▶ _Task instructions_:
From the listing below, retype exactly the line holding "Uncheck Enable Undo Send checkbox", the line holding "The height and", and the lines between them; skip everything else.

▶ _Records shown_:

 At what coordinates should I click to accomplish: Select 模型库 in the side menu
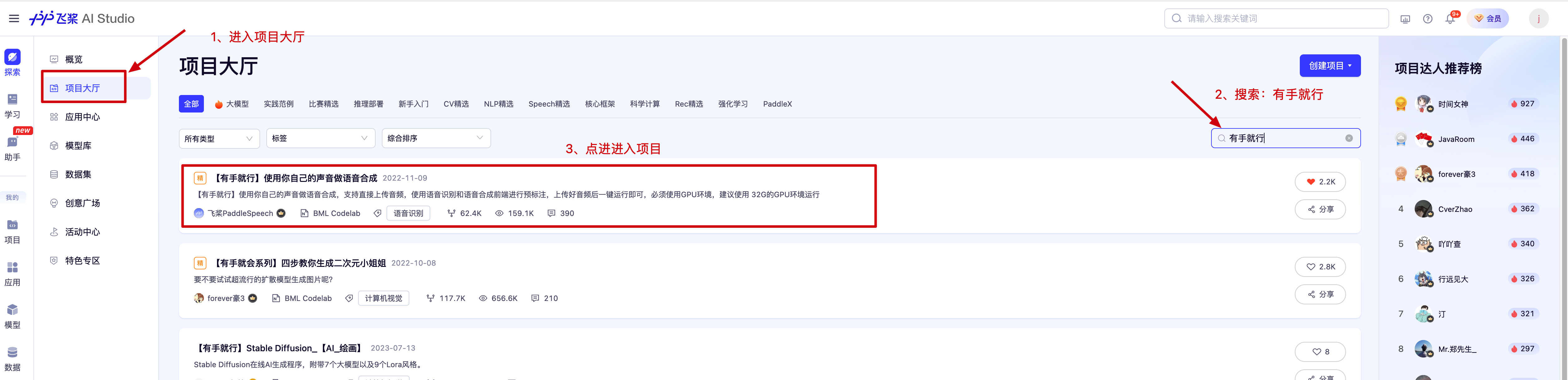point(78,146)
* * *
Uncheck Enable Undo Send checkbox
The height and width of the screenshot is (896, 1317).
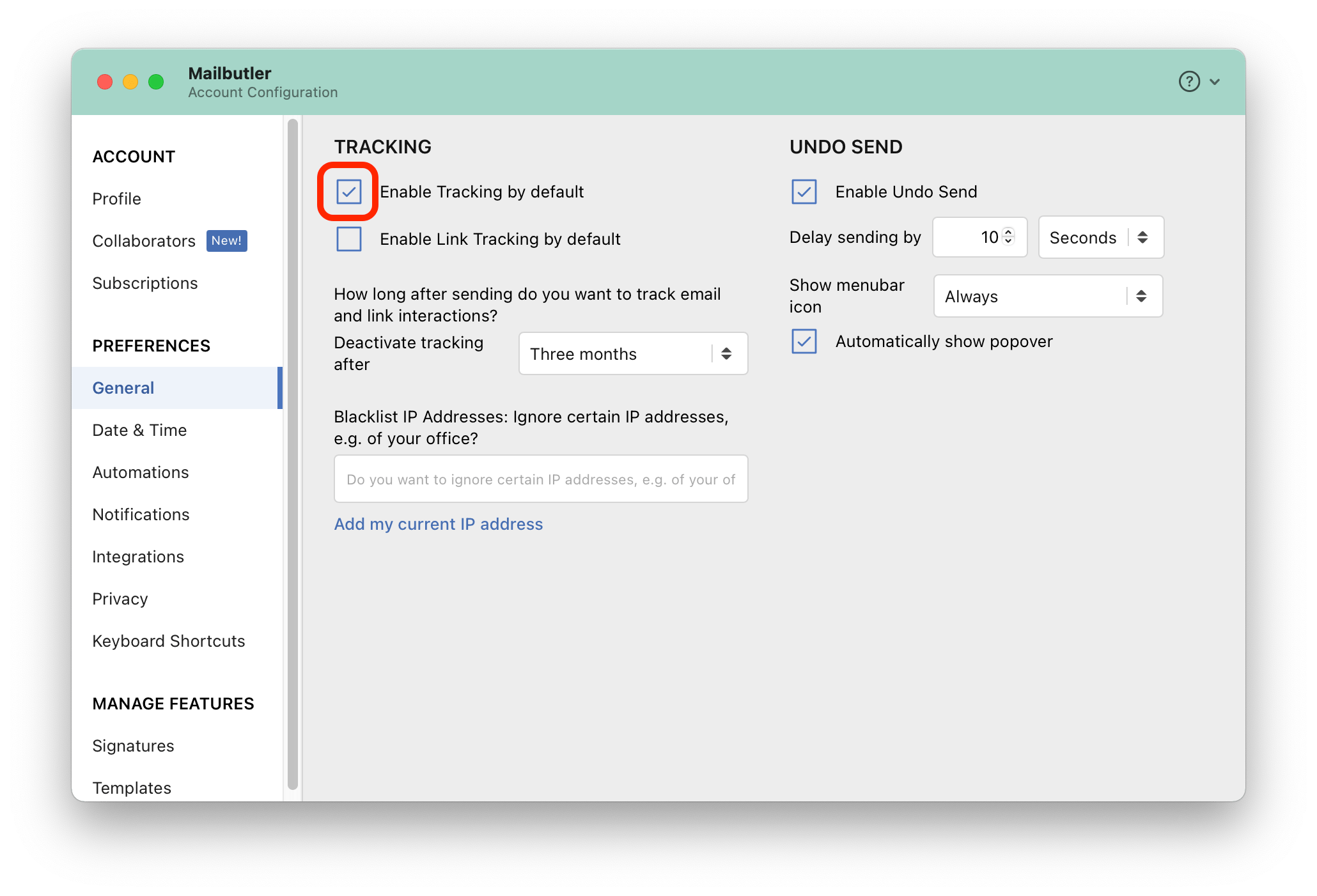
---
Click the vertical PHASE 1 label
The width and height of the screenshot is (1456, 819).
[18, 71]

▶ _Task answer_:
Uncheck Enable Undo Send checkbox
The height and width of the screenshot is (896, 1317).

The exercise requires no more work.